Heavenly love, as conceived in the poetry of the sixteenth and seventeenth centuries, refers to two distinct experiences. By this term the poets meant either the love known in the soul for the realities of the unseen world or the love which God had shown to man in his creation and preservation, and which man could experience through the indwelling of God’s spirit within him. In the explanation of the nature of these two experiences the teaching of Platonism played a very important part, directing the course of that love of man for heavenly things, and accounting for the presence of love in the Godhead.

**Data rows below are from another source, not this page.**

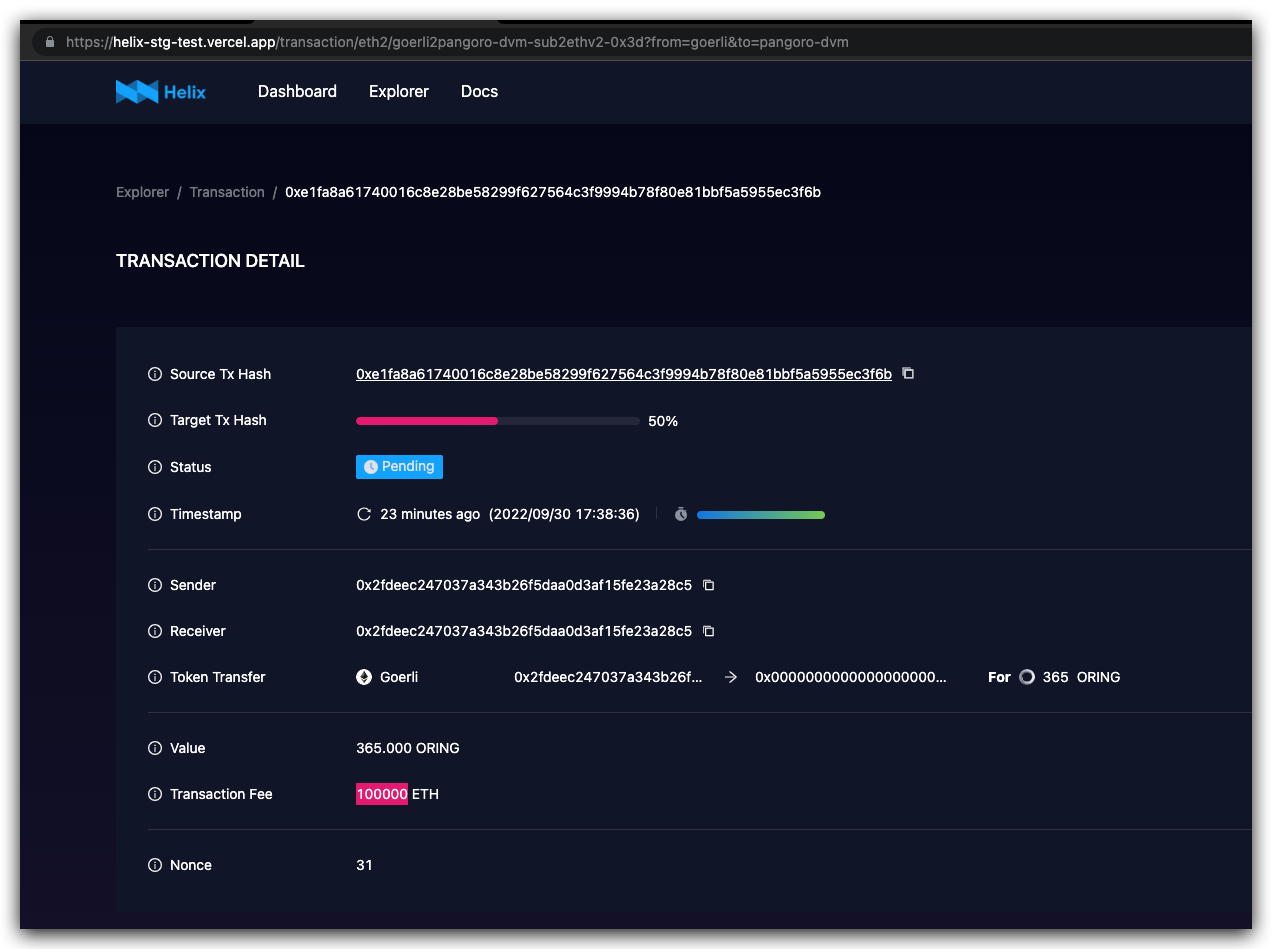
Task: Click the 50% Target Tx Hash progress bar
Action: coord(497,420)
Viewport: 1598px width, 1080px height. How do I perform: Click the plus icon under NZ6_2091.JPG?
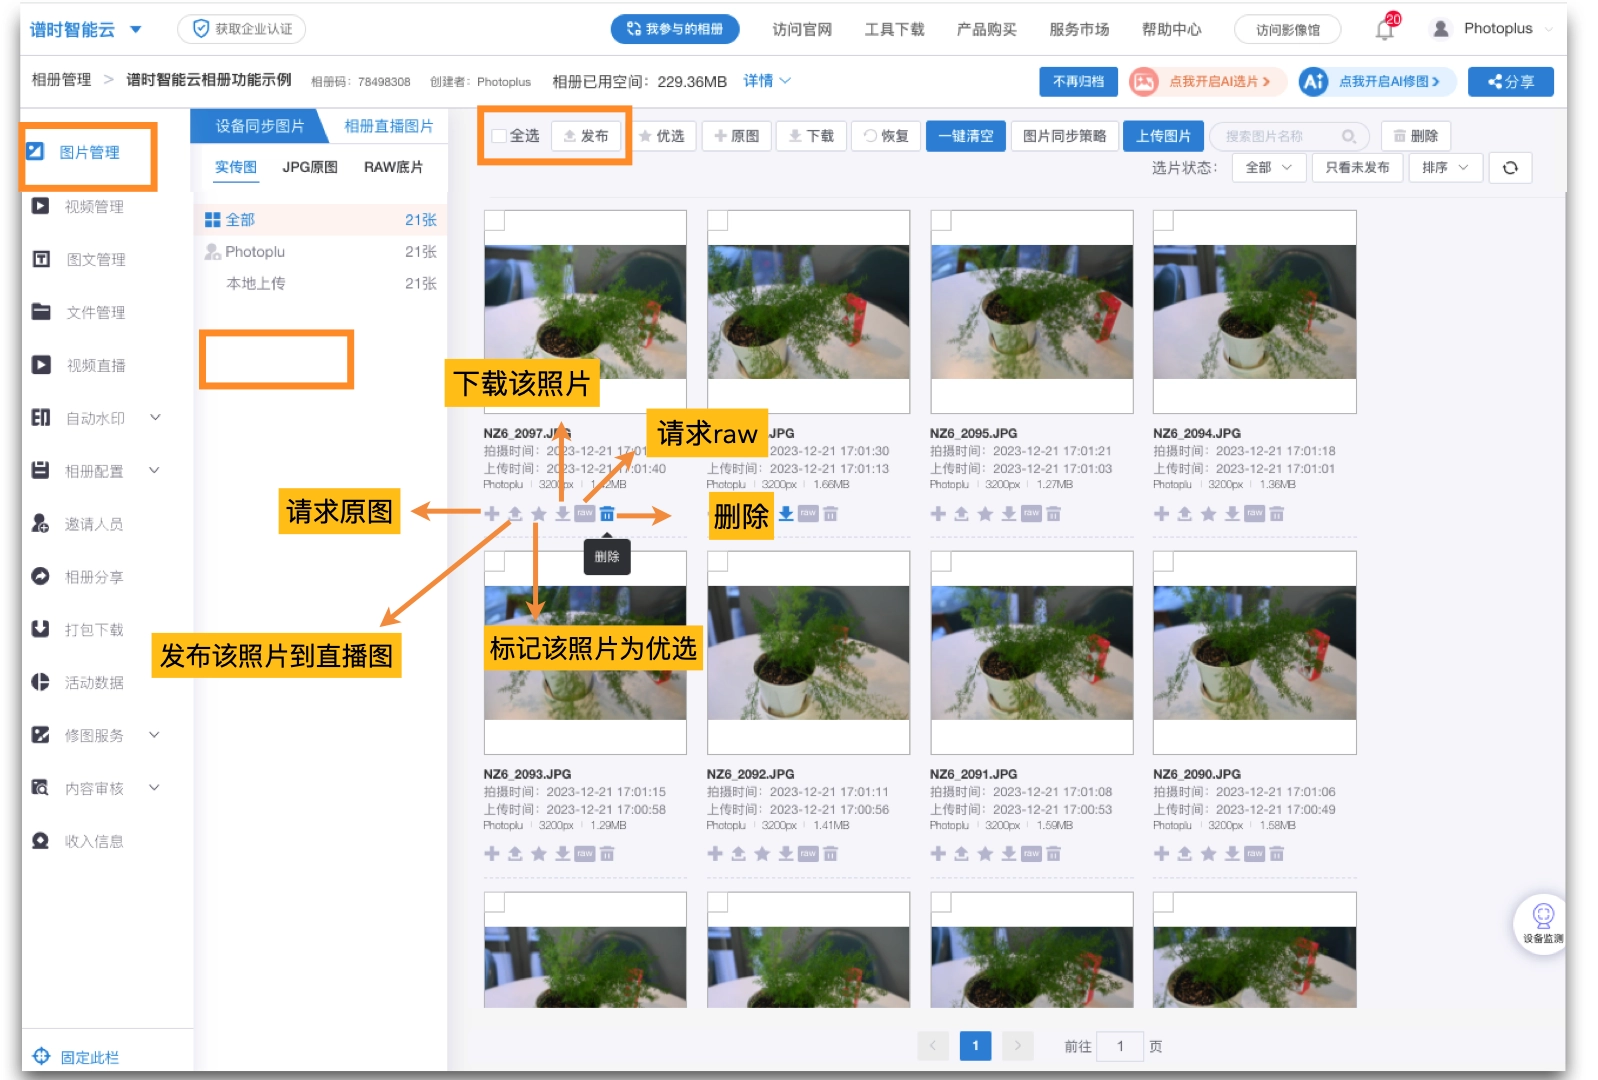(x=938, y=854)
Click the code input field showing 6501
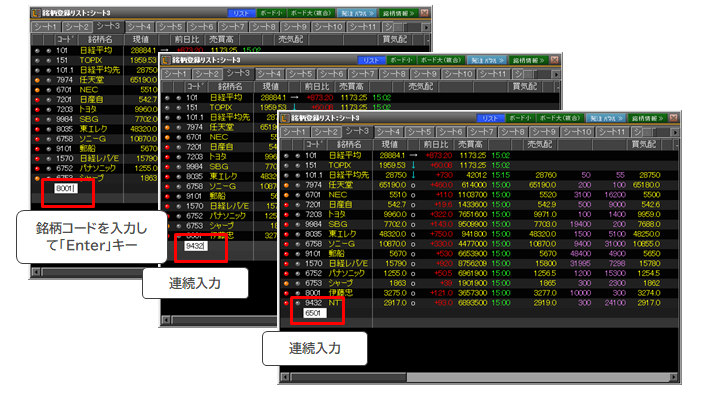Viewport: 710px width, 396px height. tap(315, 313)
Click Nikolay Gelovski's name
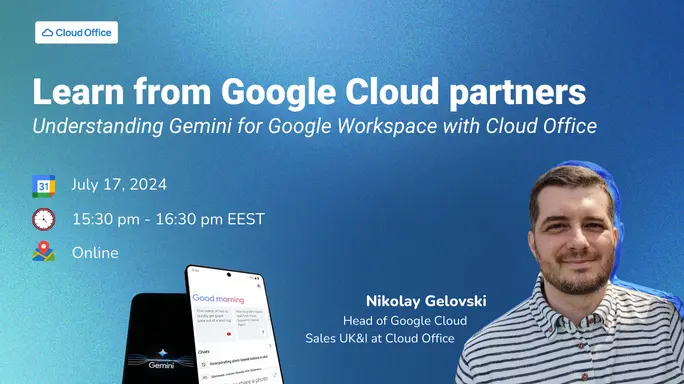Screen dimensions: 684x384 point(426,301)

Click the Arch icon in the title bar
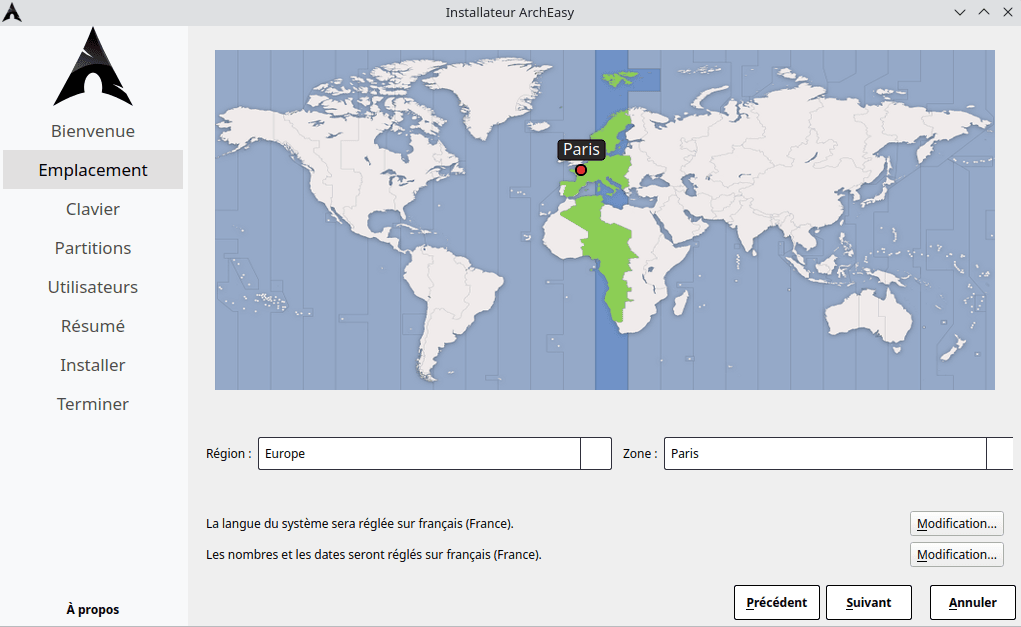coord(12,12)
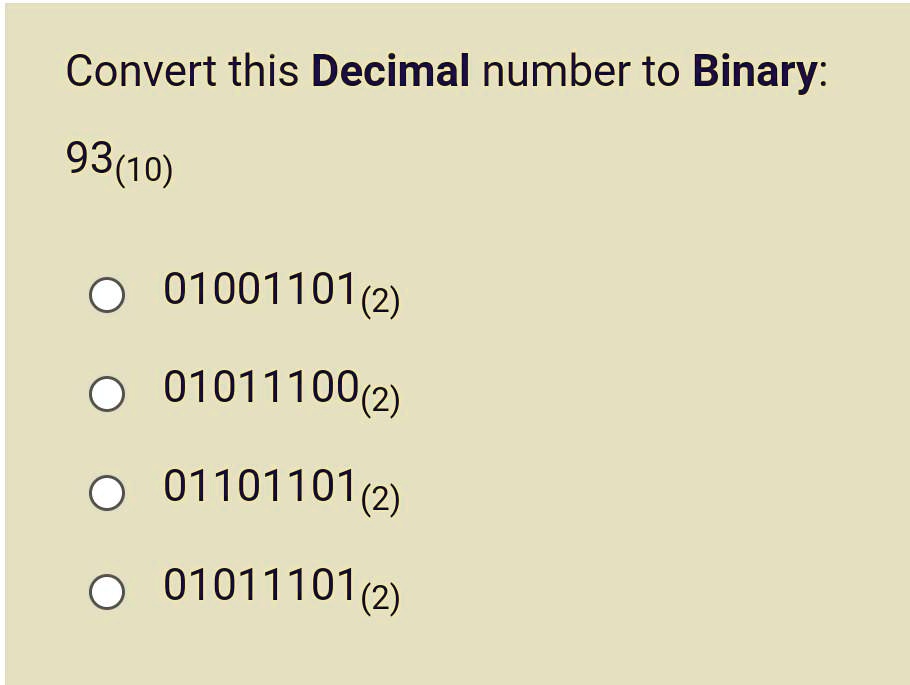Click the 01011100 answer text
The image size is (910, 685).
tap(260, 387)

To the discussion of the latter of these subjects Platonism was able to offer two conceptions, in which a rational explanation of God’s love as revealed in the creation could be found; one presenting the highest reality as beauty, the other as the good. The first conception was present in its theory of love. In the “Symposium” Plato had taught that love was a desire of birth in beauty, and that the highest love was a desire of birth in beauty absolute, the ultimate principle of all beauty. (“Symposium,” 206, 211–212.) Christianity, on the other hand, had taught that God is love. By identifying the absolute beauty of Plato with God, and by applying the Platonic conception of the birth of love to this Christian conception of God as love, God Himself was understood as enjoying his own beauty, thus begetting beings like to it in fairness. In Spenser’s “Hymne of Heavenly Love,” this idea forms the first division of the poem which treats of the love of God. (ll. 25–122.) At first God is conceived as living in Himself in love.

“Before this worlds great frame, in which al things

Are now containd, found any being place,

Ere flitting Time could wag his eyas wings

About that mightie bound, which doth embrace

The rolling Spheres, and parts their houres by space,

That high eternall powre, which now doth move

In all these things, mov’d in it selfe by love.”